Se mantuvo en sus trece.
—No te lo estoy preguntando…
Gina parpadeó un par de veces, alucinando ante el comentario.
—… Las fotos son para recordar los mejores momentos de nuestra vida. Los más felices, aquellos que esperamos sean imborrables. Y sobre todo para, años después, revivir la felicidad que nos produjo compartirlos con los que más queremos. Gina, tú eres familia, nuestra familia, y tienes que estar en nuestros momentos imborrables.
Gina se perdió un segundo en la mirada castaña de la chica y tragó saliva. ¡Maldita fuera ella y su poder de persuasión! Podía haber dicho mil cosas, pero había apelado al cariño que se tenían. ¡Era una bruja! Una bruja dulce y adorable, y a pesar de no querer doblegarse terminó por sonreírle y aceptar con un casi imperceptible movimiento de cabeza, que Didie tomó como el más entusiasta asentimiento.
La tomó de la mano y tiró de ella hacia la atracción. Estaba a punto de subir a aquel aparato del demonio cuando su teléfono móvil sonó, haciendo que se sintiese salvada por la campana.

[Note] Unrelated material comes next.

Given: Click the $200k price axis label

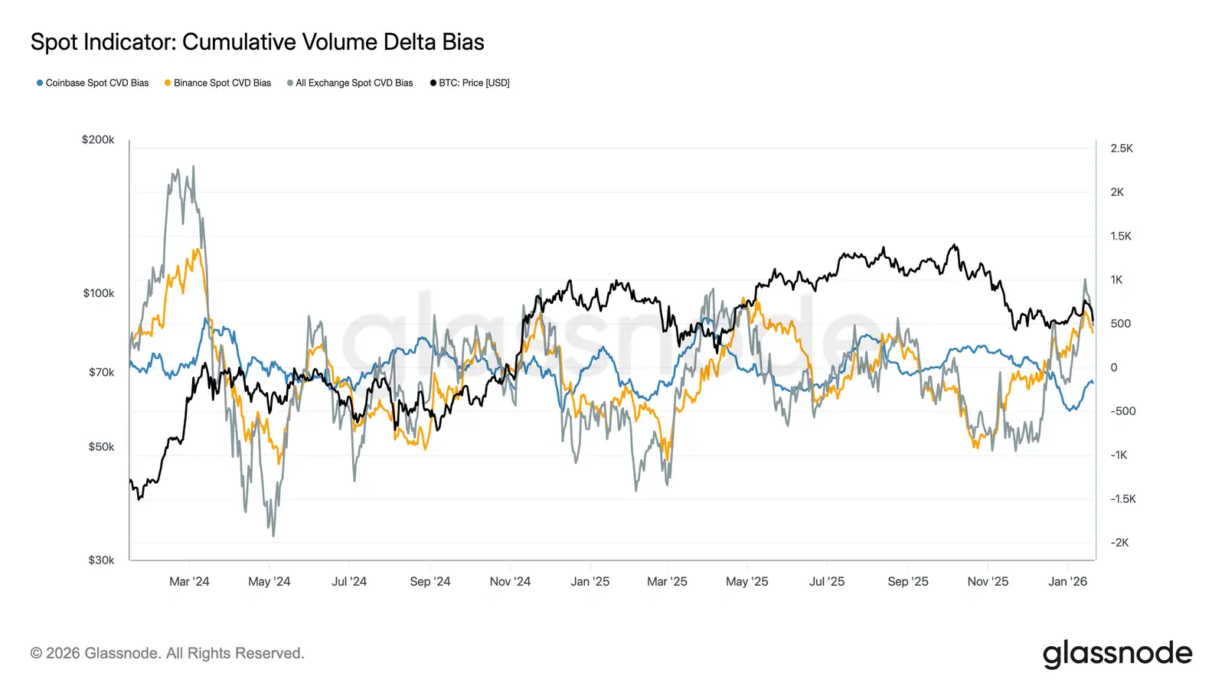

No podía describir cómo se sintió. El pulso le temblaba y un sudor frío perló su frente nada más escuchar las palabras de su madre al otro lado de la línea telefónica. Shannon Kirkland jamás se había caracterizado por ser cauta a la hora de dar noticias, siempre había carecido de la empatía necesaria para evitar herir a los demás. Y no había deshonrado su fama ni para anunciarle la muerte de su propia madre, la abuela de Gina, de un infarto cerebral.
Tras comunicarle el fallecimiento de la abuela Jo, el resto de palabras que salieron de labios de su adusta madre fueron recibidas como quien escucha el parte meteorológico del día en la radio de camino al trabajo. Errática, sostuvo el teléfono en su oído sin prestar atención. Ni siquiera fue consciente de que minutos más tarde dejaba de hablar y aguardaba en silencio una respuesta.

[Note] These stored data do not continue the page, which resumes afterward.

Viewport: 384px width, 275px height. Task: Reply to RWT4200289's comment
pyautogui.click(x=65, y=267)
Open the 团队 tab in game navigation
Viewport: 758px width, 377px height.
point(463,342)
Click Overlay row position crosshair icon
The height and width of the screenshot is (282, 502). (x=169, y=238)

—¡Gina! ¿Me has oído? ¡Tienes que ir a Bellheaven lo antes posible!
—¿Cómo? Sí… claro —dijo mecánicamente, aún medio ausente.

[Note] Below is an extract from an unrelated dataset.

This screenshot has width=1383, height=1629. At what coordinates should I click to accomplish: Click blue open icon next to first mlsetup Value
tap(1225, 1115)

La abuela Jo… Hacía apenas tres semanas que había hablado con ella por teléfono. Una vez más, y tras una larga conversación sobre libros y lo mal que le parecía que una mujer como ella, en la treintena ya, siguiese soltera, le había insistido en que fuese a verla pronto. Y Gina, como en el resto de ocasiones, la había invitado a ser ella la que fuese hasta San Francisco para pasar unos días juntas. Y ahora su madre le anunciaba que había muerto. Su única familia, además de sus padres, ya no estaba…
—¿Cuándo salimos? —consiguió preguntar, sin terminar de asimilar la noticia.